Someone was descending the stairs. She had to step over the man on the floor to get out of the office before he arrived.
It was true what they said, Sebastian was thinking. Your mind stays clear, and everything else grows cold. He could only wonder how they knew.
It didn’t hurt.
Ice becomes ashes.
He was vaguely aware of the woman leaving, of someone else arriving, and then of others arriving as well. But only vaguely. Someone leaned right over him and shouted something at him, but he paid them no attention. His attention was an increasingly precious thing, and he had none of it to spare.
He felt himself being pushed back and forth. Someone was going through his pockets. They seemed to find what they were looking for, because then everyone started shouting a name. It might have
been his own. It was hard to be certain.
Sebastian wasn’t listening. He needed his attention for the important things. The things he had to take with him. The wife that he’d never felt he deserved. The life they’d made together. The way dust motes danced in the sunlight in their bedroom on a summer Sunday morning. The smell of books. The taste of cold water.
He’d often wondered what this would be like. He needn’t have worried. The final priorities took care of themselves.
Down on the office floor, with people shouting over him and the light slowly fading, Sebastian Becker was remembering the rare look of awe in his boy’s eyes, shaking the hand that once shook the hand of Buffalo Bill.
FORTY-NINE
The first that Tom Sayers knew of it was when the nurses came around asking for volunteers to provide blood for transfusion, and even then he didn’t realize that Sebastian Becker was the emergency case in question. Only when a cross match had confirmed his suitability and they trolleyed him down for the procedure did he discover the identity of the recipient.
Sayers wasn’t the only donor. Five other volunteers were lined up, all able-bodied and noninfected, and all of them were needed to get Becker through the surgery.

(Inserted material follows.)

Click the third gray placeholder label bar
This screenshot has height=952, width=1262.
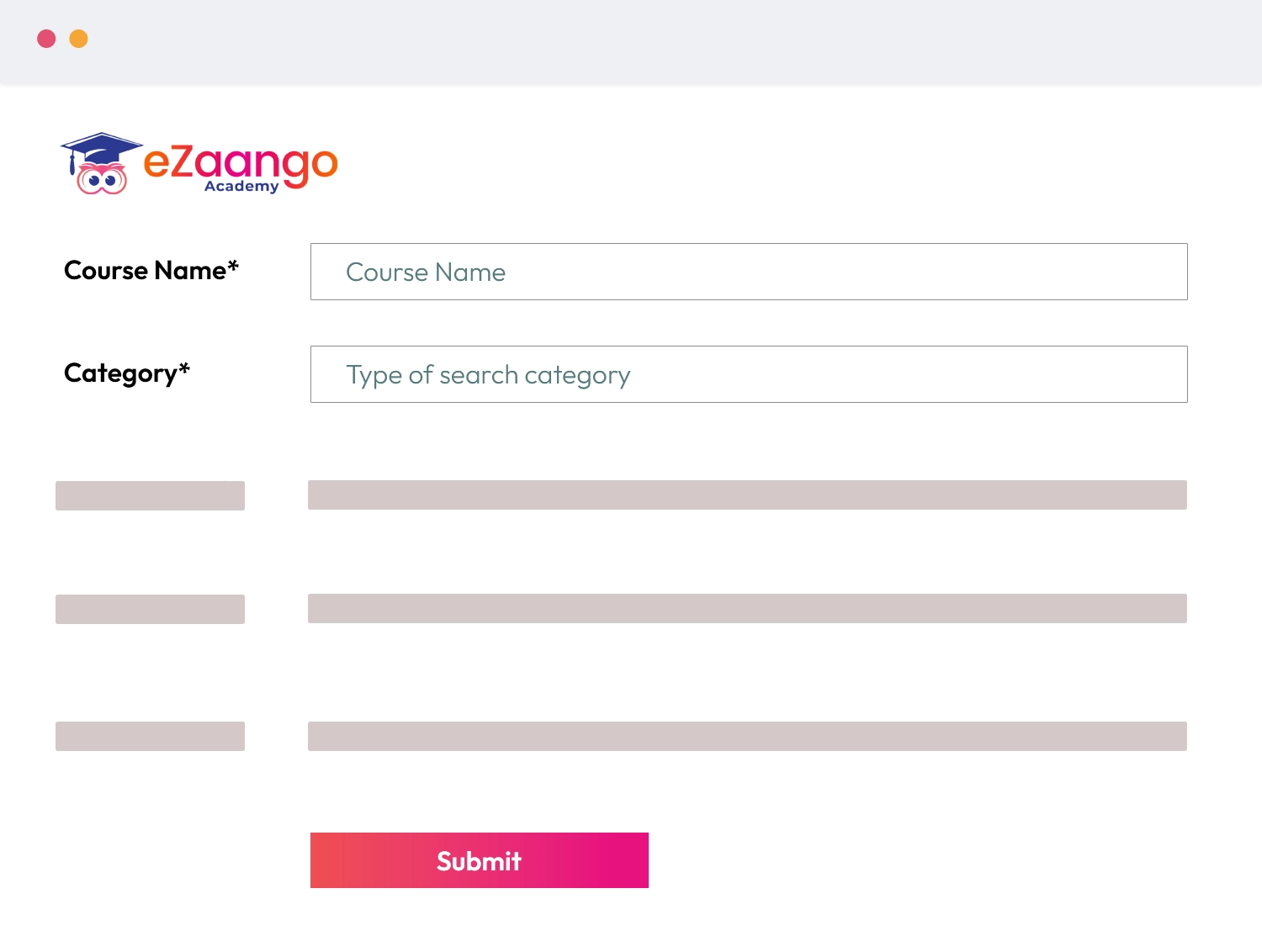[x=150, y=736]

Afterward, Sayers told the medical staff all he knew of their patient. Which was actually little beyond Sebastian’s home address and the name of his wife, but enough for them to be able to send off a wire.

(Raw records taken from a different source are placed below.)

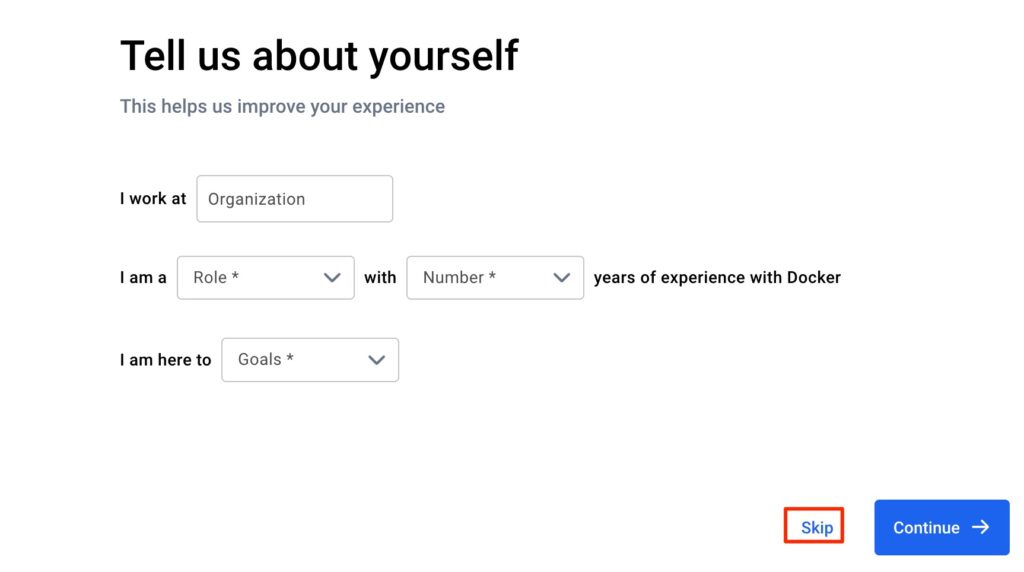
Task: Click the 'I am here to' label
Action: tap(165, 360)
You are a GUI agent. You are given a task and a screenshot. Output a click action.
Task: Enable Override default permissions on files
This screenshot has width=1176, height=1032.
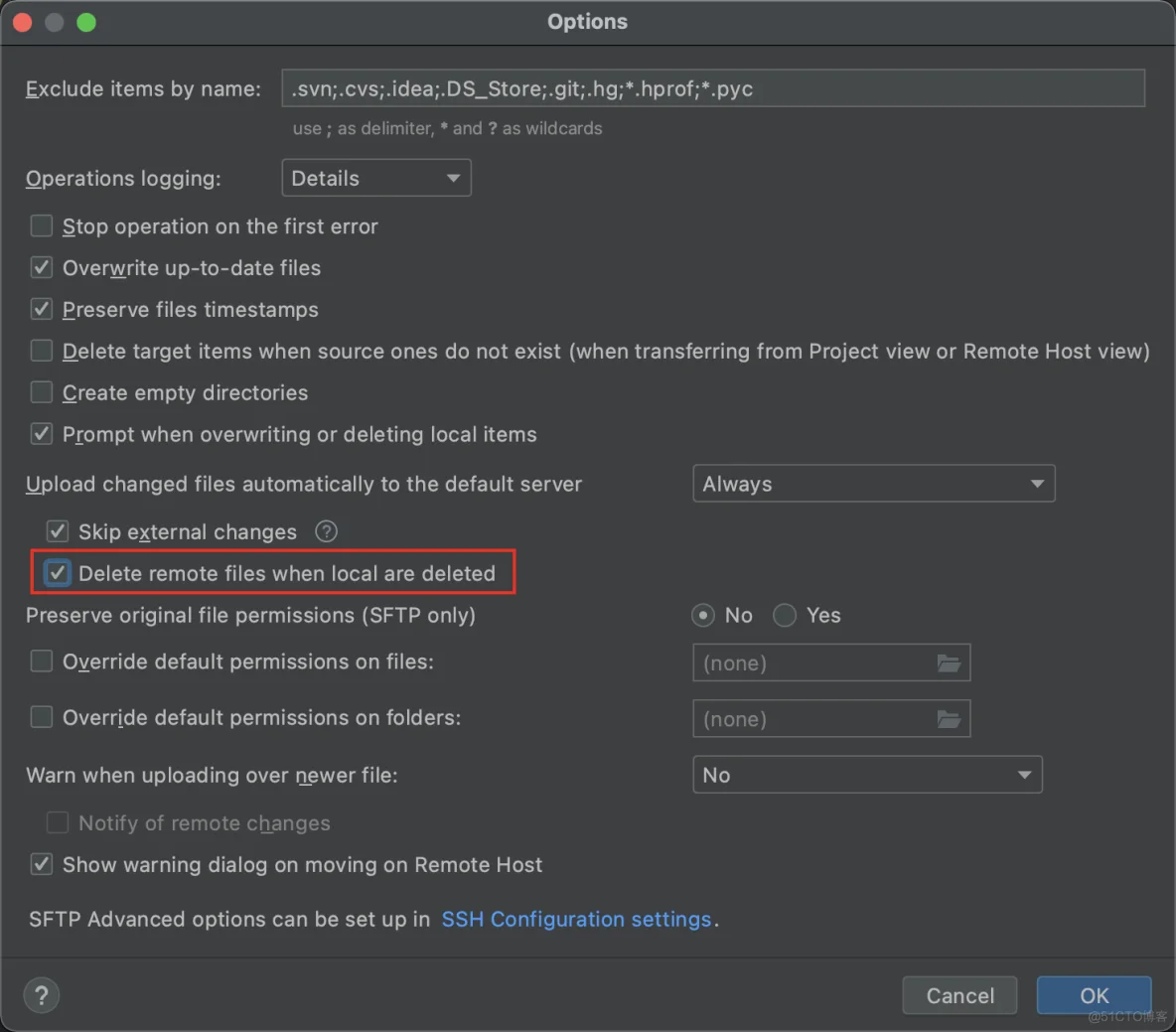click(x=42, y=662)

He had to stay around the hospital. Becker remained in danger, and there was a chance that Sayers might be called upon again. Blood couldn’t be taken and stored, but needed direct transfusion. After his second session, he all but fainted when he tried to stand. They put him in a chair and took him back to his bed, where he slept for fifteen hours straight.
One of the Sisters told him of Elisabeth Becker’s arrival. She’d come all the way down from Philadelphia alone, an epic journey involving more than two days of hard travel. After what he’d done to their family, Sayers didn’t dare face her. No apology could suffice.